→ **Task description**
Here is the task for the records below: repeat exactly the lines from the one with "The height and width of the screenshot is (760, 845)." to the one with "Task: Click double-up", both included, and nothing else.

→ **Task data**

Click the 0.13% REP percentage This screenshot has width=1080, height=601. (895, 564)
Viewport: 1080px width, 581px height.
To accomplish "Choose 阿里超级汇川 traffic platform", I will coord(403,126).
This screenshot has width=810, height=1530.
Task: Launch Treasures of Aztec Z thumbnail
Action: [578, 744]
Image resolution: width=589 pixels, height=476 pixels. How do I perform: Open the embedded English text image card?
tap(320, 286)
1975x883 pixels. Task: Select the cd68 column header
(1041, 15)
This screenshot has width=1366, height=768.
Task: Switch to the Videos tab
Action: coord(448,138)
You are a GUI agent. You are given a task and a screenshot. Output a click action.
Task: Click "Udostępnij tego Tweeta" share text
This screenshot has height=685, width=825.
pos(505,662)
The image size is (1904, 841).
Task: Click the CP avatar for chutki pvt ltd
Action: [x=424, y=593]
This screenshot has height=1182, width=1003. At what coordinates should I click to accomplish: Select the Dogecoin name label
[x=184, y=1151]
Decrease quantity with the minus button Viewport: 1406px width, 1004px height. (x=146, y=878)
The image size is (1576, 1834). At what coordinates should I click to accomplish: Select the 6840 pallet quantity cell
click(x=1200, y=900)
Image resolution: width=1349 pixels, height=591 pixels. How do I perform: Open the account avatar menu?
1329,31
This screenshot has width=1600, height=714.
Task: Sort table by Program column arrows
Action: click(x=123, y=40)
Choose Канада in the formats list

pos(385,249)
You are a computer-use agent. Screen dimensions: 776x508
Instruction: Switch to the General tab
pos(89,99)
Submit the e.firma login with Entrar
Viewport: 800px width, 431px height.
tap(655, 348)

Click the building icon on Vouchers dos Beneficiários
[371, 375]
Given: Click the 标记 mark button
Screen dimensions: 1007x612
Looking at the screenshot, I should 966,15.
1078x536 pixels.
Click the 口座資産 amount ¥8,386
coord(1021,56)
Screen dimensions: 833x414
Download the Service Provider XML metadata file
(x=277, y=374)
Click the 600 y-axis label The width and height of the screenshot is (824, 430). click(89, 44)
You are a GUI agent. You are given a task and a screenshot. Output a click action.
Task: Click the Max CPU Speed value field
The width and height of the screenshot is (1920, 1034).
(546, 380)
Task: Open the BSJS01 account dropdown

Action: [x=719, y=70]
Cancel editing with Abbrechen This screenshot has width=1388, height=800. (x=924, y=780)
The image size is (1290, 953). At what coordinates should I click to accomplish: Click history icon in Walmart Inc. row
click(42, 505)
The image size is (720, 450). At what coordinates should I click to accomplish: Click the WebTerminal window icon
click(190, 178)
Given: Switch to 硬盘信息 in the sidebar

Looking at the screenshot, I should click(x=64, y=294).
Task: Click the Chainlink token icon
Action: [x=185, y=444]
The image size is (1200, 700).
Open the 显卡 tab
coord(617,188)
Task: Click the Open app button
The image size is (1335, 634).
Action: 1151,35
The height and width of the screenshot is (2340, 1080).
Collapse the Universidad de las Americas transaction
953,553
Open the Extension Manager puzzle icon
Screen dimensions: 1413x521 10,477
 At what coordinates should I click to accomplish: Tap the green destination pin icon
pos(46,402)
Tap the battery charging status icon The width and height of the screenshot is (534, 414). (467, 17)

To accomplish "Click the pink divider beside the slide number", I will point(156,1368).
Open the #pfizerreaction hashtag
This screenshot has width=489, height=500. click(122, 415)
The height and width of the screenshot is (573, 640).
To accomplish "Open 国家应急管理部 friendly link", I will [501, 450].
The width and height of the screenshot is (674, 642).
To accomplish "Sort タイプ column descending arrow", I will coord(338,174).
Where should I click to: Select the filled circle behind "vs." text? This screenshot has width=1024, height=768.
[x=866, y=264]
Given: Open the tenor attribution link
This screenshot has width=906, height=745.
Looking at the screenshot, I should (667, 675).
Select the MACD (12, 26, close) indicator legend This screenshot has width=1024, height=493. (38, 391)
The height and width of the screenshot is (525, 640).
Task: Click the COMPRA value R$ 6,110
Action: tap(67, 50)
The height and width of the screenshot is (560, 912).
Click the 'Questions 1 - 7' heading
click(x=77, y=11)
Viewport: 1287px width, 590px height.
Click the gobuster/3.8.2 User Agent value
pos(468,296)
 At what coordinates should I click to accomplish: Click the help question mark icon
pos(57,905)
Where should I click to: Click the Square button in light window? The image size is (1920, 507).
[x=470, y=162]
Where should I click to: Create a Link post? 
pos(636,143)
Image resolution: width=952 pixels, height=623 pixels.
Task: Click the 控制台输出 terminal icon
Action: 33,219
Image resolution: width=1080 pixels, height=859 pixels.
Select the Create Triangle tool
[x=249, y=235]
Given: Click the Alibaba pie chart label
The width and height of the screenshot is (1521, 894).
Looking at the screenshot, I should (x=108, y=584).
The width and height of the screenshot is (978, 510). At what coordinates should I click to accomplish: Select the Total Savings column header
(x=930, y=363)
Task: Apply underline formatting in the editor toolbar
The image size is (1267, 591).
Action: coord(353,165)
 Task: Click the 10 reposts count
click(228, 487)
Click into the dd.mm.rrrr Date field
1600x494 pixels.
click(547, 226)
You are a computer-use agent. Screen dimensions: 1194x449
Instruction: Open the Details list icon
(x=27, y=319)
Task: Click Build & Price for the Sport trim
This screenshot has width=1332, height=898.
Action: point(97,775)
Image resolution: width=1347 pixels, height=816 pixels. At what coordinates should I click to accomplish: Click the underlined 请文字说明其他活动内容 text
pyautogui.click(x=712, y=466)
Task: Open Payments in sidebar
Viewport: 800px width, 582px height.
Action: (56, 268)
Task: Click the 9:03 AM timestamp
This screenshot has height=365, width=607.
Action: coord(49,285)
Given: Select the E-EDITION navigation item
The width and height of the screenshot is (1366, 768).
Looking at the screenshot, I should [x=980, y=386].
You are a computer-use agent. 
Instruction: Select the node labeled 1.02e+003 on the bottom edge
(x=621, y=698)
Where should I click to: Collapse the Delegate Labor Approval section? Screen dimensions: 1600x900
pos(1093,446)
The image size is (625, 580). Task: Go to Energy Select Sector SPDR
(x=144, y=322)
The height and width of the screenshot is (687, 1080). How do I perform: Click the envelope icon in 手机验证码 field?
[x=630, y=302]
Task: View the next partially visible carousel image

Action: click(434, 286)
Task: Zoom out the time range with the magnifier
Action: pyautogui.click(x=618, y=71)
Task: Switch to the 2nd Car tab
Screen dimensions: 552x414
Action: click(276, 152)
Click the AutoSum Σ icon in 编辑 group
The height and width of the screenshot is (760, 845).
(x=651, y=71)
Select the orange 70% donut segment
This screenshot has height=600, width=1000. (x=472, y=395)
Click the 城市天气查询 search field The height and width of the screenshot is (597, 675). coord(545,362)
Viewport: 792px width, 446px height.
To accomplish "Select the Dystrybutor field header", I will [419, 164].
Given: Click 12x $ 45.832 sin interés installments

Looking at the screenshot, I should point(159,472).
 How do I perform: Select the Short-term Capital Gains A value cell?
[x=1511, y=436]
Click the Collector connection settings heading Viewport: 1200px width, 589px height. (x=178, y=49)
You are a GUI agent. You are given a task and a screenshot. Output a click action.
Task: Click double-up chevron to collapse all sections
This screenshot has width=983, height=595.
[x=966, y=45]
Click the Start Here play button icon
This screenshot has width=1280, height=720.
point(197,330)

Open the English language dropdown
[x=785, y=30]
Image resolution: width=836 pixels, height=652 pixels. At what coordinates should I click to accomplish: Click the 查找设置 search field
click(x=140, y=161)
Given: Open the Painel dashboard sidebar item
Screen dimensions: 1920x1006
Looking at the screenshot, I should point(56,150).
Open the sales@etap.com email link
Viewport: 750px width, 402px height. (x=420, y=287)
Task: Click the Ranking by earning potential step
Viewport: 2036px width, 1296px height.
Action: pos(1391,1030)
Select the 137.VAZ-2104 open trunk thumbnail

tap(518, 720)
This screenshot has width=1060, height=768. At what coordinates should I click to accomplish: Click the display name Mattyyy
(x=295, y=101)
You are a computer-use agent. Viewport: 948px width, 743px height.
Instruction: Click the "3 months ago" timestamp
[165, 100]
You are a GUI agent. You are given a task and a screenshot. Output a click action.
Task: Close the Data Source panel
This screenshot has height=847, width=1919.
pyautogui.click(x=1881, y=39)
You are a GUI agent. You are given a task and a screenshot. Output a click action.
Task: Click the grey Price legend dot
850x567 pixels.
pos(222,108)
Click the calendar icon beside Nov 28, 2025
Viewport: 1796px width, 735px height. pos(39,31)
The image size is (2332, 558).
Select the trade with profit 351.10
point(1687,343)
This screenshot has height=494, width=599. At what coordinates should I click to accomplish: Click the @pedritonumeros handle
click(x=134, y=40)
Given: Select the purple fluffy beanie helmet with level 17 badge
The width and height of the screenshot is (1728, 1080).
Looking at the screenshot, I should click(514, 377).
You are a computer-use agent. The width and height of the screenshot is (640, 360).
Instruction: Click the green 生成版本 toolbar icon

→ **Solution**
The height and width of the screenshot is (760, 845).
(x=651, y=71)
Select the orange 70% donut segment
This screenshot has height=600, width=1000. (x=472, y=395)
Click the 城市天气查询 search field The height and width of the screenshot is (597, 675). coord(545,362)
Viewport: 792px width, 446px height.
To accomplish "Select the Dystrybutor field header", I will [419, 164].
Given: Click 12x $ 45.832 sin interés installments

Looking at the screenshot, I should point(159,472).
 How do I perform: Select the Short-term Capital Gains A value cell?
[x=1511, y=436]
Click the Collector connection settings heading Viewport: 1200px width, 589px height. (x=178, y=49)
You are a GUI agent. You are given a task and a screenshot. Output a click action.
Task: Click double-up chevron to collapse all sections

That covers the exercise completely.